L'ULTIMO SALUTO
SOLBIATE OLONA - Ha pianto anche il cielo questo pomeriggio, abbondanti e ininterrotte lacrime di candida neve. A dare l'ultimo saluto ad Antonio, nella grande chiesa parrocchiale gremita, accanto alla sua famiglia, un'infinità di amici che non è stato possibile contenere tutta.
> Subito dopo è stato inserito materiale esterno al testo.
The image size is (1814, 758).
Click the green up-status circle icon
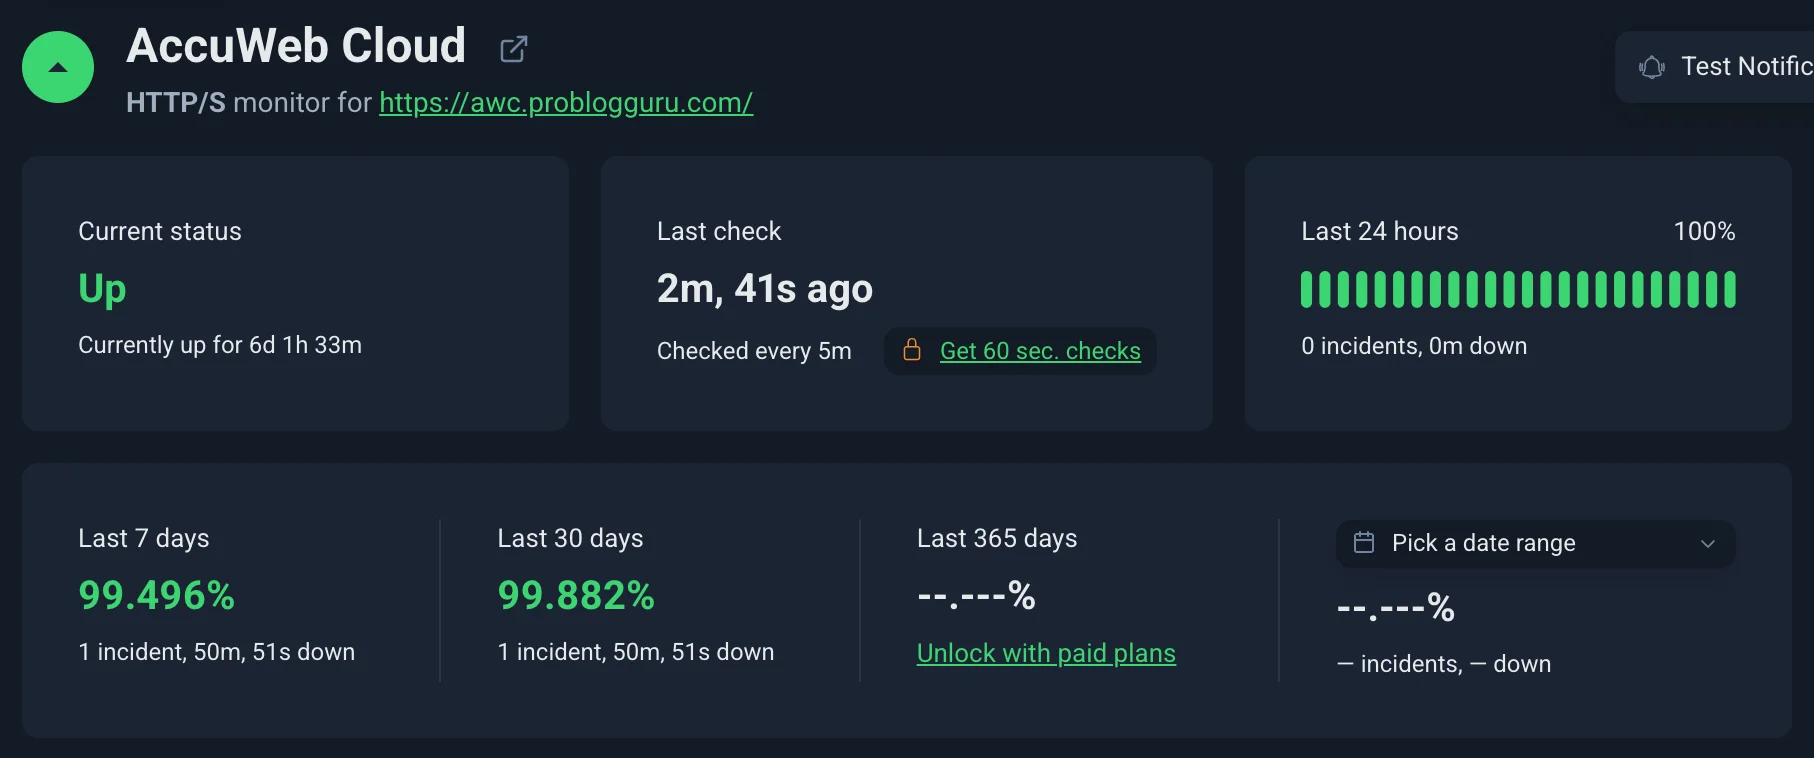[x=58, y=67]
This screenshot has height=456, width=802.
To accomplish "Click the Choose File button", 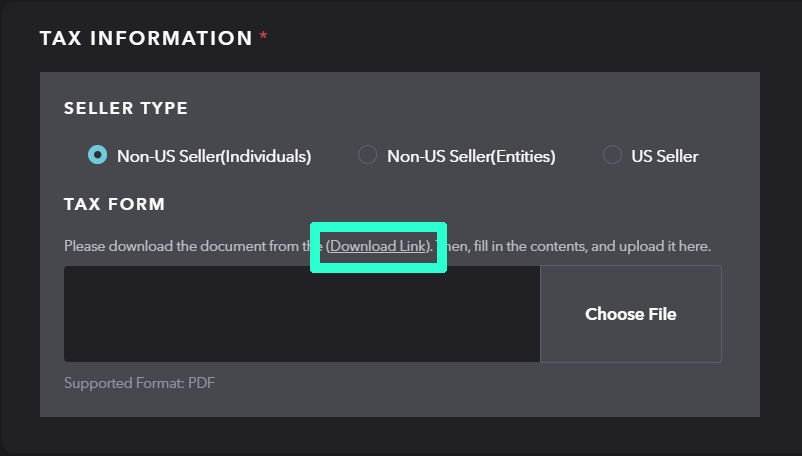I will click(x=631, y=314).
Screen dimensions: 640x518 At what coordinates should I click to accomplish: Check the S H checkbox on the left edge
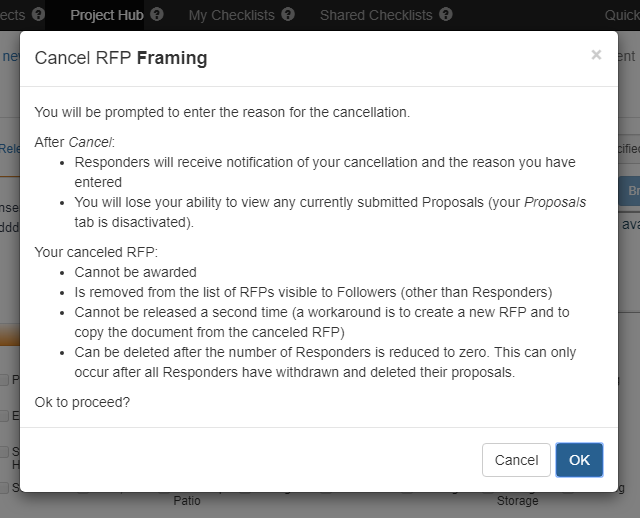4,452
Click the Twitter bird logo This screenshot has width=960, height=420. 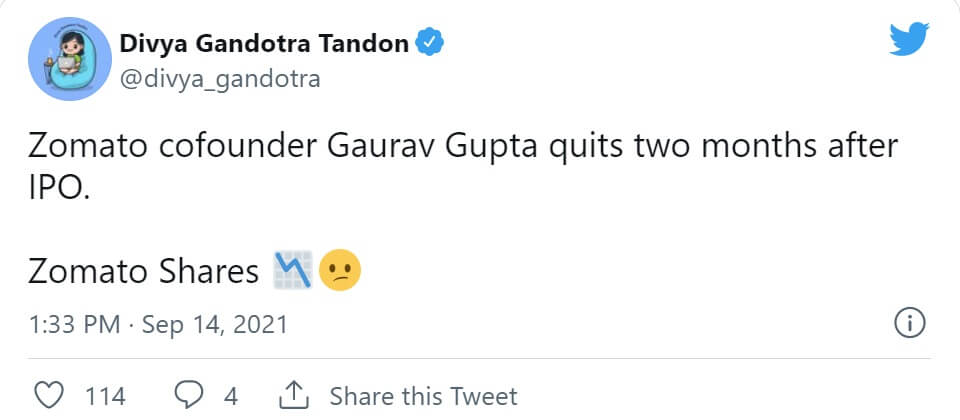(x=910, y=40)
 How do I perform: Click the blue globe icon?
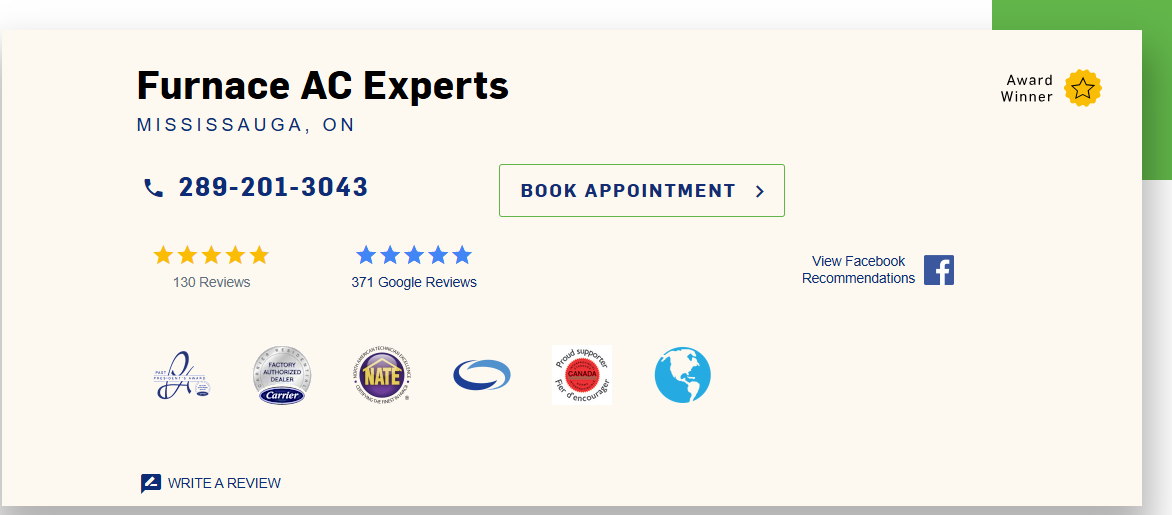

C'erano tutti oggi a Solbiate ai funerali di Antonio Carella, ancora increduli nel dover dire addio a un ragazzo, un figlio, un fratello, un amico, che troppo presto ha dovuto lasciare questo suo mondo di ventenne. Tanta la commozione, profondo il dolore, mute le parole in ciascuno, lì a portare il proprio peso di dolore e di tristezza e incapace di vincere quel nodo alla gola. Fuori una neve copiosa, forte, fitta, che ha continuato a cadere come a voler coprire la sofferenza, come a voler consolare con la sua soffice consistenza, come a voler attutire il male sentito forte nei cuori.
L'OMELIA
Dall'altare don Emilio ha ricordato come tutta la vita si giochi nella pagina di Vangelo appena letta, quella della Risurrezione: "Sta tutto qui. Se ci crediamo allora non stiamo celebrando un grande dolore, una tragedia, la forza del male, ma la vita che alla fine vince. Un'avventura piena di luce e colori che non viene mai meno perché posta nelle mani di Dio, che la difende". Il parroco ha poi invitato alla "forza e al coraggio di credere nel mistero profondo di vita che c'è in questo sacrificio così repentino, doloroso, inspiegabile, del nostro amico Antonio, che ora è tra le braccia di Dio".
"Adesso vive felice e senza limiti", ha concluso don Emilio, chiamando "chi lo ha amato a custodirne per sempre il ricordo". All'uscita da chiesa la bara portata a spalla dagli amici di Antonio, affranti e commossi, nel loro accompagnarlo, come mille volte, in questo viaggio silenzioso, sotto fiocchi candidi, con la consapevolezza che sarebbe stato l'ultimo insieme.